The global economy continues to improve, providing a positive backdrop for oil prices and other risk assets.
New York, NY (PRWEB) January 03, 2013
NYC-based PIRA Energy Group reports that while the global economic backdrop continued to improve, oil market fundamentals are weakening. On the week, U.S. oil stocks built as product demand weakened, and Japanese crude stocks built as well. Specifically, PIRA’s analysis of the oil market fundamentals has revealed the following:
*While Global Economic Backdrop Improves, Oil Market Fundamentals Weaken
The global economy continues to improve, providing a positive backdrop for oil prices and other risk assets. However, the 2013 oil market itself is in general, not bullish. Non-OPEC supply will significantly outpace demand in 2013, causing core OPEC countries to cut production to balance markets.
*Asian Economic Data Appears to be Strengthening
Asian economic data had been looking distinctively weaker, but a turnaround appears to be underway. Global crude stock draws generally accelerate in December, but this is followed by a large inventory build in crude and products in January. Strong light product draws will begin in February and March as turnarounds gear up and product demand rises.
*Growing North American Crude Production Weakening Atlantic Basin Fundamentals
North American production is growing swiftly, which will negatively affect Atlantic Basin supply-demand balances, especially during 1H13 refinery maintenance. U.S. imports of light-sweet and medium-sweet crudes will continue declining rapidly. The WTI-Brent spread will narrow sharply into mid-2013.
*Latin American Heavy Crude Price Differentials to Remain Firm
In 2013, heavy crude price differentials will remain firm for Latin American grades. Global coking capacity will increase faster than heavy crude production, keeping vacuum resid balances tight and fuel oil cracks relatively strong. Coking refinery margins will only be at a narrow premium to cracking margins and some coking capacity will not be fully utilized.
*U.S. Oil Stocks Build Week-on-Week as Product Demand Weakens
U.S. commercial oil inventories increased the week ending December 21, as weaker product demand led to a product stock increase that more than offset a crude stock decline.
*Japanese Crude Stocks Build Week-on-Week
Japanese crude stocks rebounded the week ending December 22, following the sharp draw seen the prior week.
*Canadian Rail Options as Adjunct to Export Pipelines
Canadian oil pipeline infrastructure is becoming woefully inadequate relative to the current and growing level of anticipated future production. Expanded pipeline capacity to both the U.S. and the West Coast has been slowed by political opposition, placing in jeopardy new production from the oil sands. However, the growing attention to rail alternatives reflects the powerful economic incentives to find a way to move this crude to higher value markets.

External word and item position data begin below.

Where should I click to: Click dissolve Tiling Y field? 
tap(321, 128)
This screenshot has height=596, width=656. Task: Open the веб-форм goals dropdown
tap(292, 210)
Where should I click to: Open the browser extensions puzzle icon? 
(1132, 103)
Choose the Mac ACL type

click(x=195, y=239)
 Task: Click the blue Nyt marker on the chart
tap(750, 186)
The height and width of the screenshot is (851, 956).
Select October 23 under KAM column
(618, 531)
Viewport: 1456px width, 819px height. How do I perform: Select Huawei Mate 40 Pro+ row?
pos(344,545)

*2013 U.S. Refinery Turnarounds are entering a relatively active period
After a high level of refinery downtime in 4Q12, planned downtime during the 1H13 is anticipated to be well above average. Given the difficulties of bringing units back into service and the potential for unplanned outages, it is likely that actual downtime will be even higher.
*Oil Tanker Markets End Year on a Positive Note
Tanker markets ended 2012 on a positive note, with spot rates in most trades safely above cash operating costs. Clean tanker rates, especially for the larger product groups, have been especially firm, hitting multi-year highs on strong naphtha demand from Asia. While excess capacity remains a problem, fleet growth slowed significantly in 2012 due to rationalization measures, including a slowdown in tanker orders and early scrapping of surplus tonnage.
*Higher LPG Stocks Limit Upside Price Potential
The U.S. weather maps point to a cold front moving in, which should be bullish for year-on-year comparisons for propane. However, high stocks limit the upside price potential. In Asia, demand is weak despite relatively cold weather. In Europe, weather-related demand has to materialize to stave off further price pressures.
*U.S. Ethanol Prices Fall in December
U.S. ethanol prices tumbled in December, primarily due to plunging corn costs. Demand was weak with ethanol selling at a premium to gasoline components in many parts of the country mid-month, causing the penetration of ethanol-blended gasoline to drop to the lowest level since January. Production rebounded from summer lows and inventories built to a 26-week high during the week ending December 14.
*U.S. Ethanol Output Down Slightly Week-on-Week
In the week ending December 14, U.S. ethanol output was 822 MB/D, down slightly from 824 MB/D the prior week. Production was higher than it was in July and early August, but much lower than the 943 MB/D output at this time last year. Imports of Brazilian sugarcane-based ethanol rebounded to 37 MB/D (10.9 million gallons) from 12 MB/D (3.5 million gallons) during the prior week.
The information above is part of PIRA Energy Group's weekly Energy Market Recap, which alerts readers to PIRA’s current analysis of energy markets around the world as well as the key economic and political factors driving those markets.